>> BEGIN Selected passage

What an odd doubleheader we’re facing this Sunday. The week will end just as the new month begins so you’d best be on the lookout for April Fools' tricks and pranks, including right here on Weekender.

It is also Palm Sunday, which for Christians around the world marks the beginning of Holy Week, leading up to Good Friday and Easter Sunday.

When I lived in Chicago’s Ukrainian Village, home to a cluster of imposing Catholic and Orthodox churches, two signs always alerted me that Easter was just around the corner: Carved wooden eggs would show up at the local grocer and women bearing large branches of pussy willow would appear on the streets.

Local clarinetist James Falzone marks the arrival of Easter with a different procession – leading a performance of French composer Olivier Messiaen’s Quartet for the End of Time. The story behind this work is fascinating – Messiaen finished composing and first performed the piece in 1941, while he was being held in a German prisoner-of-war camp.

Falzone thinks that context could make us approach this music as “somehow haunting or negative.” After all, “[Messiaen] didn’t know if he would last a week, he was deprived of food and having hallucinatory dreams.” But to Falzone, there is “such great hope in writing a piece of music that literally stops time when you’re in captivity … time continues even when this time stops.”

That sense of time without end plays out on multiple levels. As Falzone explains, parts of the eight movements are performed very slowly – “at quarter note 54, which is almost off the left-hand side of the metronome” (check that tempo out here). And Messiaen “buried” rhythmic patterns in his music that function as hidden palindromes – small rhythms without beginning or end.

We may not be able to hear them, but the palindromes work as small gestures or gifts to a higher being: Messiaen was a Catholic mystic who expressed his theology – a belief in an infinite creator – through musical experimentation. What is audible - to the naked and perhaps more earthbound ear attuned to spring - are the songs of birds. Falzone told me Messiaen was “fascinated with bird sounds” and would both transcribe and manipulate them within his own music.

>> END Selected passage
>> BEGIN Entries provided

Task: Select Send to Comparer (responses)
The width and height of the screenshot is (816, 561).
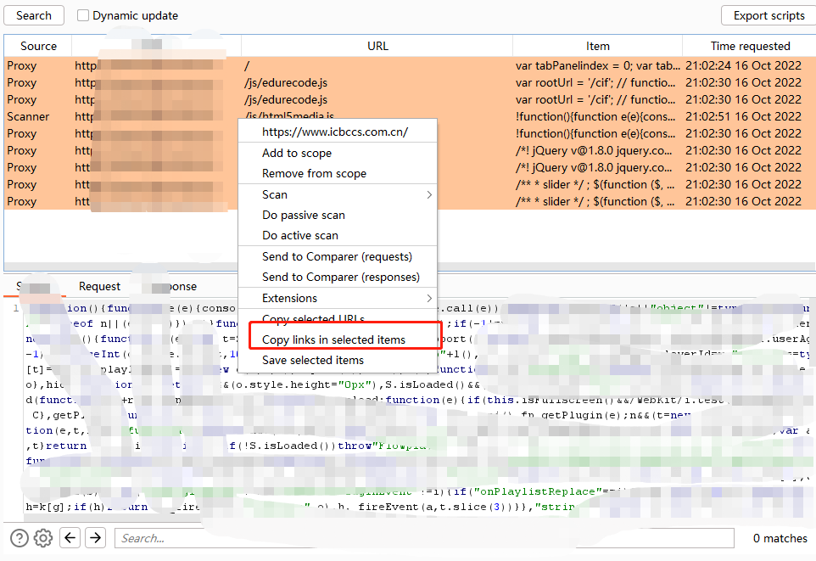Action: click(341, 278)
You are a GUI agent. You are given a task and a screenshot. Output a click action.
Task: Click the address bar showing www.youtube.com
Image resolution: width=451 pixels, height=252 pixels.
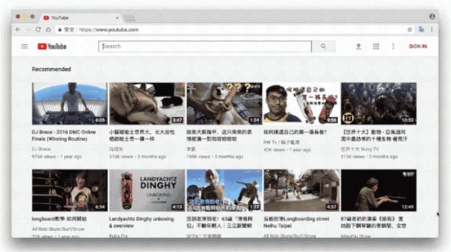click(226, 29)
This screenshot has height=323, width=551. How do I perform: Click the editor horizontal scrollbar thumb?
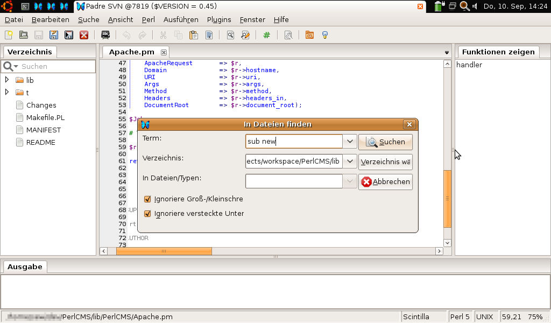pyautogui.click(x=164, y=251)
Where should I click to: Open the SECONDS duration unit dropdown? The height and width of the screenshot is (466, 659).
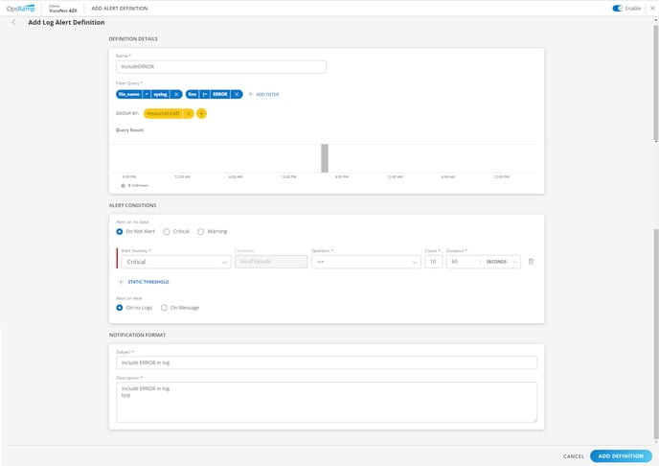[x=502, y=262]

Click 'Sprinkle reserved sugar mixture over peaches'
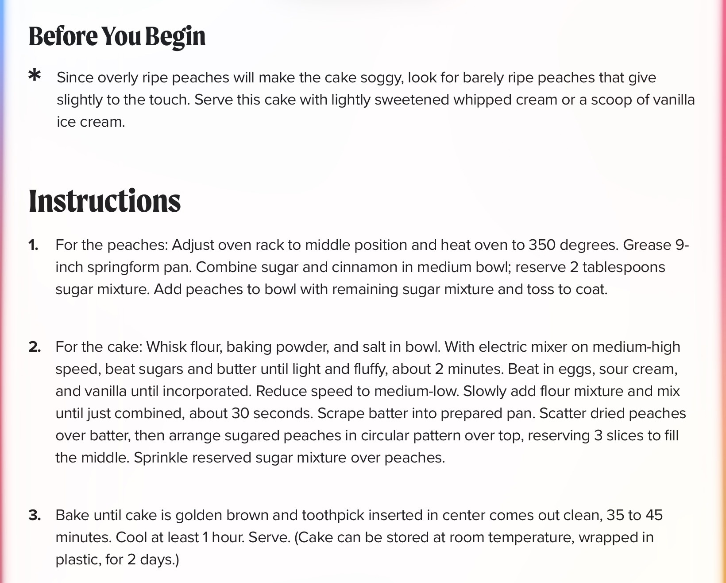tap(290, 458)
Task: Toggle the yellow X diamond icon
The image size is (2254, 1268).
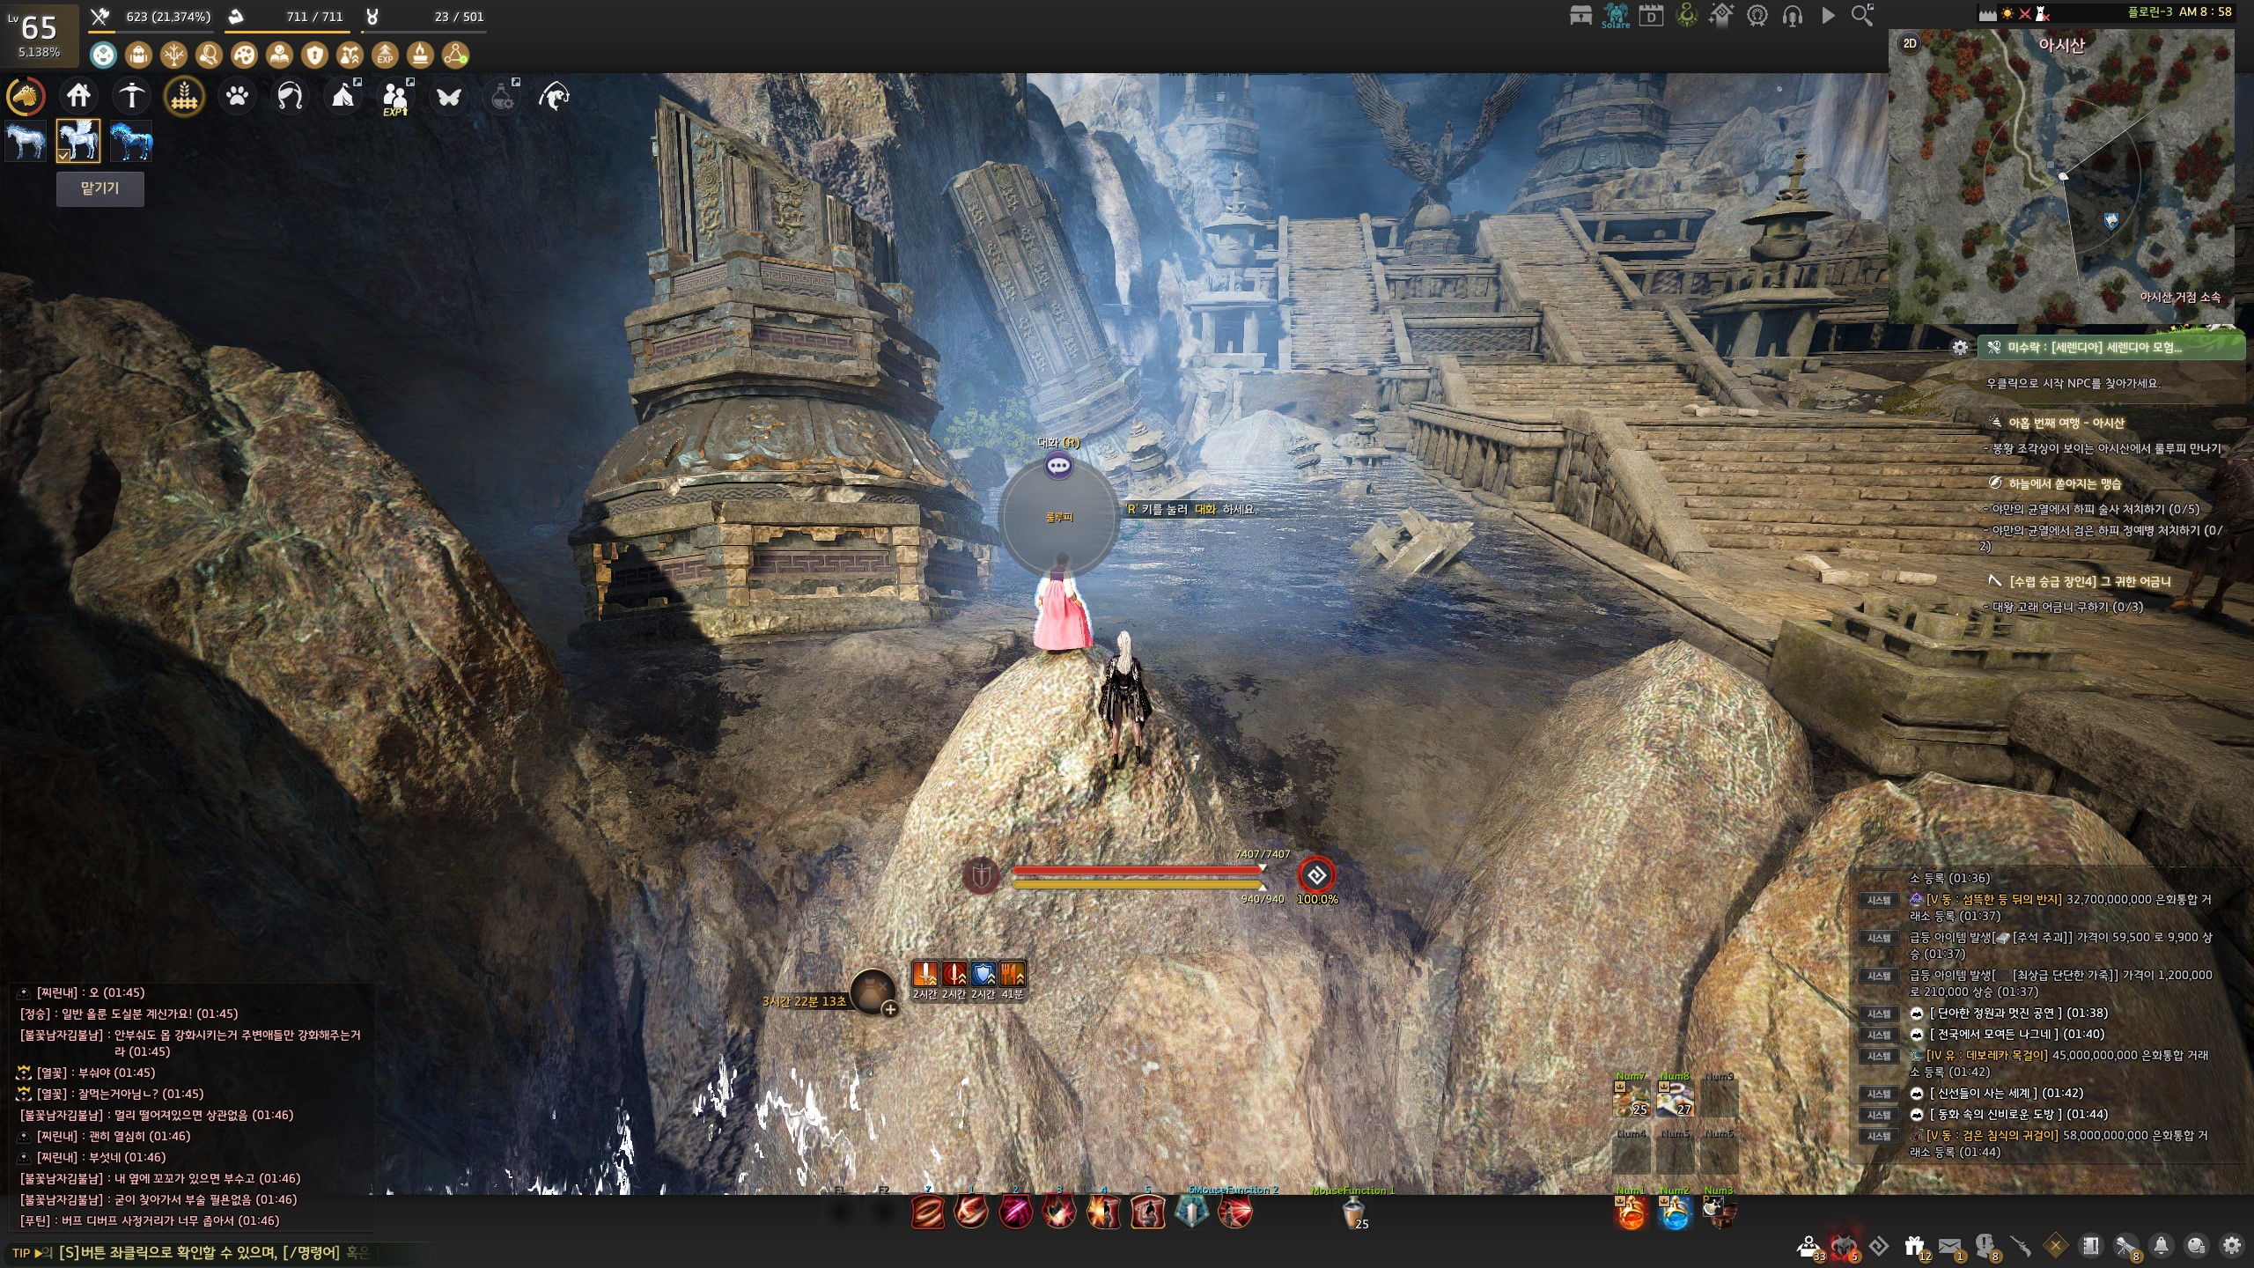Action: (x=2055, y=1246)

>> END Entries provided

Direction
Continue the Weekender column on Easter and Messiaen's Quartet for the End of Time, starting right after its final sentence.

Result of the exercise
Messiaen’s sophisticated interweaving of aesthetic and spiritual beliefs in the Quartet obviously fascinates Falzone – this will be his fourth time performing the Quartet on Palm Sunday. You have two opportunities to experience it – Friday night at the Musical Offering in Evanston and Sunday at Covenant Presbyterian Church in Bucktown.

Other Weekender suggestions for saluting the spring season are below – get out there and enjoy!


1. Bard Fiction

Friday - Sunday

Filmmaker Quentin Tarantino is known for his way with words. So how does his Pulp Fiction sound in Shakespeare-speak? Commedia Beauregard finds out!


Greenhouse Theater Center

2257 N. Lincoln



2. Fela!

Friday - Sunday

A musical about the Nigerian musician - as famous for his Afrobeat style as his pointed politics.

Oriental Theater

24 W. Randolph Street




3. Green Healthy Neighborhood Public Meeting

Saturday 8:30 a.m.-11:30 a.m.

Make your garden - and your community - grow!

University of Chicago - School of Social Service Administration

969 East 60th Street



4. 43rd Annual Chicago Biggest Liar Contest

Saturday 8 p.m.

Some of Chicago's finest - including WBEZ's Don Hall - spin tall tales just in time for April Fools' Day.

Herdegen-Brieske Funeral Home

1356 W. Wellington Ave



5. Bombay Streets at Dodo

Saturday 7 p.m. and 10 p.m.

Presented by Soul Cocina

Chicago-born chef Roger Feely developed his regional cooking chops on the South Side - now he applies them to Indian street treats.


954 W. Fulton St


6. By A Whisker: A Kittenish Musical

All weekend long

Presented by Weekender

Kittens dance, drink beer and debate the merits of Fancy Feast versus Nine Lives.





7. Seun Kuti and Egypt 80

Sunday 8 p.m.

Seun Kuti channels his father Fela's fierce musical beats and political stance. Prepare yourself for a solid sonic experience!